“The best environmental outcomes will arise only if the EPA, and the EPA alone, makes the final call about what measures are needed to restore a Superfund site. Fortunately, that’s exactly how CERCLA actually works.”
—Corbin K. Barthold, WLF Senior Litigation Counsel
Click HERE for WLF’s brief.
(Washington, DC)—Washington Legal Foundation today filed an amicus curiae brief urging the U.S. Supreme Court to reverse a Montana Supreme Court ruling that allows private landowners to impede the EPA’s efforts to clean one of the nation’s largest Superfund sites.
The Comprehensive Environmental Response, Compensation, and Liability Act—known as CERCLA—empowers the EPA to orchestrate the restoration of sites containing hazardous waste. To ensure that the EPA can clean a site effectively, CERCLA contains various provisions that block states or private parties from interfering with an EPA-directed site cleanup plan. The Montana Supreme Court nonetheless affirmed an order allowing landowners to seek money for a cleanup plan that conflicts with the EPA-directed cleanup of Montana’s Anaconda Smelter Superfund site.

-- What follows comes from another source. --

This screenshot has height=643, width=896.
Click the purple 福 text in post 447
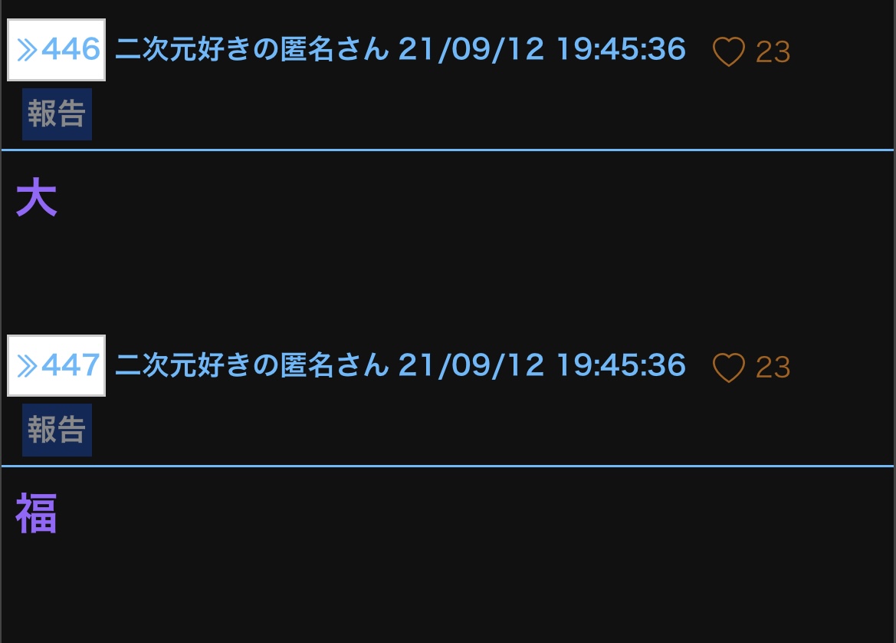tap(36, 513)
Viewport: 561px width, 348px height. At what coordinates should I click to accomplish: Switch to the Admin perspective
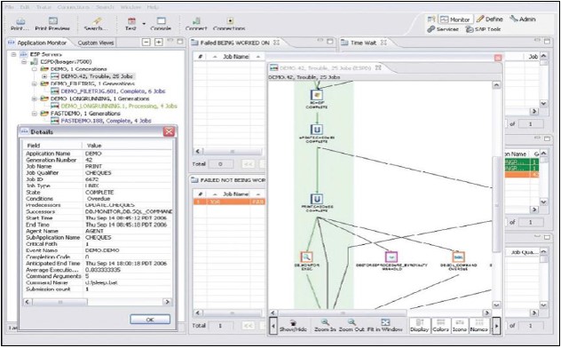click(523, 20)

WLF’s brief argues that the Montana high court should have treated the case as a classic instance of conflict preemption. Instead, in allowing the case to proceed, the state court gutted at least five discrete parts of CERCLA, including a provision that bars legal challenges to an EPA cleanup plan and a provision that bars cleanups conducted without EPA approval.
The Montana Supreme Court rested its decision on two “saving” clauses in CERCLA. But to reach this result, WLF explains, the court had to bypass a line of U.S. Supreme Court decisions holding that saving clauses like the ones in CERCLA authorize only state-law claims that complement federal law. The landowners’ claim overtly conflicts with federal law, and is therefore preempted.